[Dataset records]
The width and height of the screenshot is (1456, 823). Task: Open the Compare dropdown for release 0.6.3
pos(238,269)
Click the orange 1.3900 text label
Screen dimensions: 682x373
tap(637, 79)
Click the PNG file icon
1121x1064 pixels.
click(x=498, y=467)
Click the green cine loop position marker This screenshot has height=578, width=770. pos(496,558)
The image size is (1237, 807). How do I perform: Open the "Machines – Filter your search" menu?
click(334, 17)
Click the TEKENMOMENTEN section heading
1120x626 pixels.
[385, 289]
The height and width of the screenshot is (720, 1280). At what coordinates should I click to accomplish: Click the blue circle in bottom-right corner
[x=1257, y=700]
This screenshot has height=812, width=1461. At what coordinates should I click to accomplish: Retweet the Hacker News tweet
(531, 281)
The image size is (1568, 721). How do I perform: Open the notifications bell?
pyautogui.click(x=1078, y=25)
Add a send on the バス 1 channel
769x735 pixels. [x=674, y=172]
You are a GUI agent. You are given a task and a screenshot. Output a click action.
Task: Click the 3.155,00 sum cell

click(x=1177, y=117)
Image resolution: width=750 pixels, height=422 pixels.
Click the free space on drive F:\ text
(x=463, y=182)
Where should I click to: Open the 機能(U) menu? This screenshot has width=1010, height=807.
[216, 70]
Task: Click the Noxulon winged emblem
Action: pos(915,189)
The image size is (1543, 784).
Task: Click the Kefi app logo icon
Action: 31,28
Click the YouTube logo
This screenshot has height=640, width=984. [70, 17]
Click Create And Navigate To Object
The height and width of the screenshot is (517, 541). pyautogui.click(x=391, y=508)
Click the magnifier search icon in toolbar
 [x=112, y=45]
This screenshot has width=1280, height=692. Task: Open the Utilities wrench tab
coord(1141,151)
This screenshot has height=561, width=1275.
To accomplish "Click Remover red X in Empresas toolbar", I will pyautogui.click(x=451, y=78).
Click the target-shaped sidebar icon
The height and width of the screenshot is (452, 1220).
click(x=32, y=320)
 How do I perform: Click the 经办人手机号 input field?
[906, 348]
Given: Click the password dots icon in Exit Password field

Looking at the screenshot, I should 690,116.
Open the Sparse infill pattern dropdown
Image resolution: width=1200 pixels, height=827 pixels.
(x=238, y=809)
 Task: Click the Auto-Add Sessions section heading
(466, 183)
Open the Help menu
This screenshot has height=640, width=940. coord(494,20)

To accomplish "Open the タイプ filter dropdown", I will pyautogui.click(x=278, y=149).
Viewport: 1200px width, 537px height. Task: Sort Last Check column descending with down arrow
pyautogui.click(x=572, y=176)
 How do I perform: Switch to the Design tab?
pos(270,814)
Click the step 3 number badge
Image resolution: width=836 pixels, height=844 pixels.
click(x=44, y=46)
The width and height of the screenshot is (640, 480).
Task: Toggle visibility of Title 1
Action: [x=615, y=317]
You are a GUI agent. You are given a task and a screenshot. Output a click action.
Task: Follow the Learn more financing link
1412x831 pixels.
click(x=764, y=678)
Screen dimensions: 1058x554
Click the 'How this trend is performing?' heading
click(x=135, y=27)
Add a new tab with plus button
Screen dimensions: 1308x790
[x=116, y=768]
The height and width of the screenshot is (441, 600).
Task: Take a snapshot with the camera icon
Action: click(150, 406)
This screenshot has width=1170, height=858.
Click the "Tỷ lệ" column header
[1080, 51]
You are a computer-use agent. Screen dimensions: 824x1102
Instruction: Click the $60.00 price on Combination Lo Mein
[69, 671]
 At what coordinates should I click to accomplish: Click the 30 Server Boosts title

▶ [What to work on] Output the entries above word for word.

▶ [Written solution]
The width and height of the screenshot is (1456, 823). Task: Open the Compare dropdown for release 0.6.3
pos(238,269)
Click the orange 1.3900 text label
Screen dimensions: 682x373
tap(637, 79)
Click the PNG file icon
1121x1064 pixels.
click(x=498, y=467)
Click the green cine loop position marker This screenshot has height=578, width=770. pos(496,558)
The image size is (1237, 807). How do I perform: Open the "Machines – Filter your search" menu?
click(334, 17)
Click the TEKENMOMENTEN section heading
1120x626 pixels.
[385, 289]
The height and width of the screenshot is (720, 1280). At what coordinates should I click to accomplish: Click the blue circle in bottom-right corner
[x=1257, y=700]
This screenshot has height=812, width=1461. At what coordinates should I click to accomplish: Retweet the Hacker News tweet
(531, 281)
The image size is (1568, 721). How do I perform: Open the notifications bell?
pyautogui.click(x=1078, y=25)
Add a send on the バス 1 channel
769x735 pixels. [x=674, y=172]
You are a GUI agent. You are given a task and a screenshot. Output a click action.
Task: Click the 3.155,00 sum cell

click(x=1177, y=117)
Image resolution: width=750 pixels, height=422 pixels.
Click the free space on drive F:\ text
(x=463, y=182)
Where should I click to: Open the 機能(U) menu? This screenshot has width=1010, height=807.
[216, 70]
Task: Click the Noxulon winged emblem
Action: pos(915,189)
The image size is (1543, 784).
Task: Click the Kefi app logo icon
Action: 31,28
Click the YouTube logo
This screenshot has height=640, width=984. [70, 17]
Click Create And Navigate To Object
The height and width of the screenshot is (517, 541). pyautogui.click(x=391, y=508)
Click the magnifier search icon in toolbar
 [x=112, y=45]
This screenshot has width=1280, height=692. Task: Open the Utilities wrench tab
coord(1141,151)
This screenshot has height=561, width=1275.
To accomplish "Click Remover red X in Empresas toolbar", I will pyautogui.click(x=451, y=78).
Click the target-shaped sidebar icon
The height and width of the screenshot is (452, 1220).
click(x=32, y=320)
 How do I perform: Click the 经办人手机号 input field?
[906, 348]
Given: Click the password dots icon in Exit Password field

Looking at the screenshot, I should 690,116.
Open the Sparse infill pattern dropdown
Image resolution: width=1200 pixels, height=827 pixels.
(x=238, y=809)
 Task: Click the Auto-Add Sessions section heading
(466, 183)
Open the Help menu
This screenshot has height=640, width=940. coord(494,20)

To accomplish "Open the タイプ filter dropdown", I will pyautogui.click(x=278, y=149).
Viewport: 1200px width, 537px height. Task: Sort Last Check column descending with down arrow
pyautogui.click(x=572, y=176)
 How do I perform: Switch to the Design tab?
pos(270,814)
Click the step 3 number badge
Image resolution: width=836 pixels, height=844 pixels.
click(x=44, y=46)
The width and height of the screenshot is (640, 480).
Task: Toggle visibility of Title 1
Action: [x=615, y=317]
You are a GUI agent. You are given a task and a screenshot. Output a click action.
Task: Follow the Learn more financing link
1412x831 pixels.
click(x=764, y=678)
Screen dimensions: 1058x554
Click the 'How this trend is performing?' heading
click(x=135, y=27)
Add a new tab with plus button
Screen dimensions: 1308x790
[x=116, y=768]
The height and width of the screenshot is (441, 600).
Task: Take a snapshot with the camera icon
Action: click(150, 406)
This screenshot has width=1170, height=858.
Click the "Tỷ lệ" column header
[1080, 51]
You are a computer-use agent. Screen dimensions: 824x1102
Instruction: Click the $60.00 price on Combination Lo Mein
[69, 671]
 At what coordinates should I click to accomplish: Click the 30 Server Boosts title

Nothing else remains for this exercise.